SUPPORTED METASCHEMAS: 1 2

Note that support is not guaranteed yet, for now this a declaration of intention. Any bugs should be reported.

2022-12-20 (5.2.0)

Support loading and validating publishers from the schema-server.
Make schematools aware of the metaschema major versions it can work with.
Support for attempting validation against multiple metaschemas.
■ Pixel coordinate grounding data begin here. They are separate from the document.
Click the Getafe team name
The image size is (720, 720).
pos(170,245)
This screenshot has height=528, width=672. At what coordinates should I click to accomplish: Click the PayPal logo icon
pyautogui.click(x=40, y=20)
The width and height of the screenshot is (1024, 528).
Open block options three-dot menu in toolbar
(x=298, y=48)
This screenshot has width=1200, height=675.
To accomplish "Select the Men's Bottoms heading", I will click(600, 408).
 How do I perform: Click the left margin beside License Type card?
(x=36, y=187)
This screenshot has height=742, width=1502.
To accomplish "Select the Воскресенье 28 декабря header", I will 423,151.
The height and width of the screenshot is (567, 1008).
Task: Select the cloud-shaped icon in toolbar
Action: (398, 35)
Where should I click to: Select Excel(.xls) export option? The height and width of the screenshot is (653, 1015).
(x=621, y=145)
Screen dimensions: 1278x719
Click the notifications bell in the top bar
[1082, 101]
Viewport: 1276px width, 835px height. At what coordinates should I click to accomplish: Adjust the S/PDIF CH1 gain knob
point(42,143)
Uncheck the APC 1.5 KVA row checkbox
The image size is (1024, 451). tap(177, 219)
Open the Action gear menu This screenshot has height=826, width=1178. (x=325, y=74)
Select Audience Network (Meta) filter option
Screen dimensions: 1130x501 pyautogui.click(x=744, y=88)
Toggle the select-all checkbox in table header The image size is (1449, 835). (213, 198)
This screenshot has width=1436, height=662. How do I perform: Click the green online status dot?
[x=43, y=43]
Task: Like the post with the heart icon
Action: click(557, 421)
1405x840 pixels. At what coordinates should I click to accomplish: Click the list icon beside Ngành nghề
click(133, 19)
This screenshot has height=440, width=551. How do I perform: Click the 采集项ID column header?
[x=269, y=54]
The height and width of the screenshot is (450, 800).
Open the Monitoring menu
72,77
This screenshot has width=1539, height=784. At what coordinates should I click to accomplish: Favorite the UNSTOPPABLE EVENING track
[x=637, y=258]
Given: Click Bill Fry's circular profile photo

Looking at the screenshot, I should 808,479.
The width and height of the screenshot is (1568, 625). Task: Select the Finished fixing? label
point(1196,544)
SUPPORTED METASCHEMAS: 1 2

2022-12-19 (5.1.6)

Several minor fixes to tests.
Removal of unused DatasetSchema.identifier property
Add neuronId is mapping needed for through table identifiers

2022-12-14 (5.1.5)

Mocked schemas now use properly camel-cased field names.
Relations can be primary keys.
The command schema batch-validate now works on table files as well as dataset.json files.

2022-12-13 (5.1.4)

Fix importing schema files by using a relative path.
Fix related_dataset_schema_ids to also detect changes in nested objects.
Fix DatasetTableSchema.get_fields() to return cached instances too.
Fix verbose_name of GeometryField in Django ORM, which reused globally defined data.
Fix performance of iterating over subfields, no longer needs to load related tables.
Added DatasetFieldSchema.is_nested_object property.
Normalized exceptions for missing datasets/tables/fields:
- The DatasetNotFound exception extends from SchemaObjectNotFound.
- Added DatasetTableNotFound and DatasetFieldNotFound.
- There is no need for except (DatasetNotFound, SchemaObjectNotFound) code, it can all be except SchemaObjectNotFound:.
Cleanup Django model field creation logic.
Cleanup SQLAlchemy column creation logic.
The schema validator now rejects tables with both an 'id' field and a composite primary key.

2022-12-01 (5.1.3)

Fix limit_tables_to issue with crash in index creation for skipped tables.
Fix limit_tables_to issue for M2M relations, now reports the table is not available.
Fix SRID value for SQLAlchemy geometry columns (were always RD/NEW).
Fix CKAN upload to skip datasets that are marked as "not available".
Improved 3D coordinate system detection, and added more common SRID values.
Improved naming of geometry column index to be consistent with other generated indices.

2022-11-24 (5.1.2)

Fix BaseImporter.generate_db_objects() to handle properly snake-cased table identifiers values for table creation.
Improve the underlying tables_factory() logic to support snake-cased table identifiers for all remaining parameters.

2022-11-22 (5.1.1)

Improve limit_tables_to to accept snake-cased table identifiers, which broke Airflow jobs. This addresses an inconsistency between parameters, where BaseImporter.generate_db_objects() allowed snake-cased identifiers for table_id, but needed exact-cased values for limit_tables_to.

2022-11-21 (5.1)

A big change in schema loading.

This mostly affects unit tests in other projects, or files that do custom schema loading. Unit test code should preferably use a schema_loader instance per test run, as all datasets are only cached within the same loader instance now.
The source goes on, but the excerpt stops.